* **Exercise requirements**: Exactly as they appear, output all of the entries.

* **Dataset entries**:
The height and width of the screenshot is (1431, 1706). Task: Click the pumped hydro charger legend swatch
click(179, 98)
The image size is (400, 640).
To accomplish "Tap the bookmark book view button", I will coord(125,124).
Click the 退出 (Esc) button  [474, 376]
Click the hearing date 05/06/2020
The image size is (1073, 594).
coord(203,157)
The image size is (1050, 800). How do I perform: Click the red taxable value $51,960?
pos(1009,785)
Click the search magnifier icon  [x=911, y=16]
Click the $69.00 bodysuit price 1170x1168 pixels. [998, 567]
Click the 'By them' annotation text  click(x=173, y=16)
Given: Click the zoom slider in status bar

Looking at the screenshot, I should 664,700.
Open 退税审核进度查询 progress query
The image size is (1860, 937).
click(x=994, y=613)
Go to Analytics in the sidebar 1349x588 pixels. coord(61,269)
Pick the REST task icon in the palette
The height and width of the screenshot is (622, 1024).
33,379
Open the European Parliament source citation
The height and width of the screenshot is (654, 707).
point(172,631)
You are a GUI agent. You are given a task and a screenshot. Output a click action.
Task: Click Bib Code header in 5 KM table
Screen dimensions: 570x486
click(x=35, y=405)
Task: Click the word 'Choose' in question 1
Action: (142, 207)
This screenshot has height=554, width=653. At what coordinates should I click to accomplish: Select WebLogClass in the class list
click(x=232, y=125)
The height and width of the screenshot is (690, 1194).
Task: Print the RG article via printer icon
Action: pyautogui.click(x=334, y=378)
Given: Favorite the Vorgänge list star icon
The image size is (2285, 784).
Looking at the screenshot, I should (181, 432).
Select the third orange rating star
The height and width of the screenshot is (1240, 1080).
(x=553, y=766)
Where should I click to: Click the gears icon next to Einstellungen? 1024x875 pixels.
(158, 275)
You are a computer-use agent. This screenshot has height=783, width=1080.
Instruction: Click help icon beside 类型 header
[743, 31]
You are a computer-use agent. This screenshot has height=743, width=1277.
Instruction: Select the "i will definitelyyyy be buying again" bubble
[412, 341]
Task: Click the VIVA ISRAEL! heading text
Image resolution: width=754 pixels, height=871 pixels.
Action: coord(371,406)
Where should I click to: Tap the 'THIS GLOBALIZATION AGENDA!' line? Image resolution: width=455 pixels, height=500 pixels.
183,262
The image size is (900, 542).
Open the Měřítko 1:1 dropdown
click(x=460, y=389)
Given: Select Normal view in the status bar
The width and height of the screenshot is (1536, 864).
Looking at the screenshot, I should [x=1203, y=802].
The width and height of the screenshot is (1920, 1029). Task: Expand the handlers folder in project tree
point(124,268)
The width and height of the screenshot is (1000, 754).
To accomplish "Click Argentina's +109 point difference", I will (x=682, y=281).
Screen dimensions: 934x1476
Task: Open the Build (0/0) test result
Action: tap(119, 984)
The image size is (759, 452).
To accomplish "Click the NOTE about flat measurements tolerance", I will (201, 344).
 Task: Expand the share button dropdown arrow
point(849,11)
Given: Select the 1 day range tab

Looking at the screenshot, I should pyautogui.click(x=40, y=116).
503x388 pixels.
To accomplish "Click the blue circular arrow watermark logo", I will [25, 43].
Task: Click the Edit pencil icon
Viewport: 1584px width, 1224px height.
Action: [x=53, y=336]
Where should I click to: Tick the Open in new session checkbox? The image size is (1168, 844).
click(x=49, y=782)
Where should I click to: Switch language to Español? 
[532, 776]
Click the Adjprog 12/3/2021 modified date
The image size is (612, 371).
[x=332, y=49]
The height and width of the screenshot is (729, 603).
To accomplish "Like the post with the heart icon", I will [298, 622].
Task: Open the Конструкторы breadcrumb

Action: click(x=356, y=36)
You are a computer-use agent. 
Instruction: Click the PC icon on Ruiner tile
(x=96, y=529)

* **Response area**:
The height and width of the screenshot is (1431, 1706). Task: Click the pumped hydro charger legend swatch
click(179, 98)
The image size is (400, 640).
To accomplish "Tap the bookmark book view button", I will coord(125,124).
Click the 退出 (Esc) button  [474, 376]
Click the hearing date 05/06/2020
The image size is (1073, 594).
coord(203,157)
The image size is (1050, 800). How do I perform: Click the red taxable value $51,960?
pos(1009,785)
Click the search magnifier icon  [x=911, y=16]
Click the $69.00 bodysuit price 1170x1168 pixels. [998, 567]
Click the 'By them' annotation text  click(x=173, y=16)
Given: Click the zoom slider in status bar

Looking at the screenshot, I should 664,700.
Open 退税审核进度查询 progress query
The image size is (1860, 937).
click(x=994, y=613)
Go to Analytics in the sidebar 1349x588 pixels. coord(61,269)
Pick the REST task icon in the palette
The height and width of the screenshot is (622, 1024).
33,379
Open the European Parliament source citation
The height and width of the screenshot is (654, 707).
point(172,631)
You are a GUI agent. You are given a task and a screenshot. Output a click action.
Task: Click Bib Code header in 5 KM table
Screen dimensions: 570x486
click(x=35, y=405)
Task: Click the word 'Choose' in question 1
Action: (142, 207)
This screenshot has height=554, width=653. At what coordinates should I click to accomplish: Select WebLogClass in the class list
click(x=232, y=125)
The height and width of the screenshot is (690, 1194).
Task: Print the RG article via printer icon
Action: pyautogui.click(x=334, y=378)
Given: Favorite the Vorgänge list star icon
The image size is (2285, 784).
Looking at the screenshot, I should (181, 432).
Select the third orange rating star
The height and width of the screenshot is (1240, 1080).
(x=553, y=766)
Where should I click to: Click the gears icon next to Einstellungen? 1024x875 pixels.
(158, 275)
You are a computer-use agent. This screenshot has height=783, width=1080.
Instruction: Click help icon beside 类型 header
[743, 31]
You are a computer-use agent. This screenshot has height=743, width=1277.
Instruction: Select the "i will definitelyyyy be buying again" bubble
[412, 341]
Task: Click the VIVA ISRAEL! heading text
Image resolution: width=754 pixels, height=871 pixels.
Action: coord(371,406)
Where should I click to: Tap the 'THIS GLOBALIZATION AGENDA!' line? Image resolution: width=455 pixels, height=500 pixels.
183,262
The image size is (900, 542).
Open the Měřítko 1:1 dropdown
click(x=460, y=389)
Given: Select Normal view in the status bar
The width and height of the screenshot is (1536, 864).
Looking at the screenshot, I should [x=1203, y=802].
The width and height of the screenshot is (1920, 1029). Task: Expand the handlers folder in project tree
point(124,268)
The width and height of the screenshot is (1000, 754).
To accomplish "Click Argentina's +109 point difference", I will (x=682, y=281).
Screen dimensions: 934x1476
Task: Open the Build (0/0) test result
Action: tap(119, 984)
The image size is (759, 452).
To accomplish "Click the NOTE about flat measurements tolerance", I will (201, 344).
 Task: Expand the share button dropdown arrow
point(849,11)
Given: Select the 1 day range tab

Looking at the screenshot, I should pyautogui.click(x=40, y=116).
503x388 pixels.
To accomplish "Click the blue circular arrow watermark logo", I will [25, 43].
Task: Click the Edit pencil icon
Viewport: 1584px width, 1224px height.
Action: [x=53, y=336]
Where should I click to: Tick the Open in new session checkbox? The image size is (1168, 844).
click(x=49, y=782)
Where should I click to: Switch language to Español? 
[532, 776]
Click the Adjprog 12/3/2021 modified date
The image size is (612, 371).
[x=332, y=49]
The height and width of the screenshot is (729, 603).
To accomplish "Like the post with the heart icon", I will [298, 622].
Task: Open the Конструкторы breadcrumb

Action: click(x=356, y=36)
You are a computer-use agent. 
Instruction: Click the PC icon on Ruiner tile
(x=96, y=529)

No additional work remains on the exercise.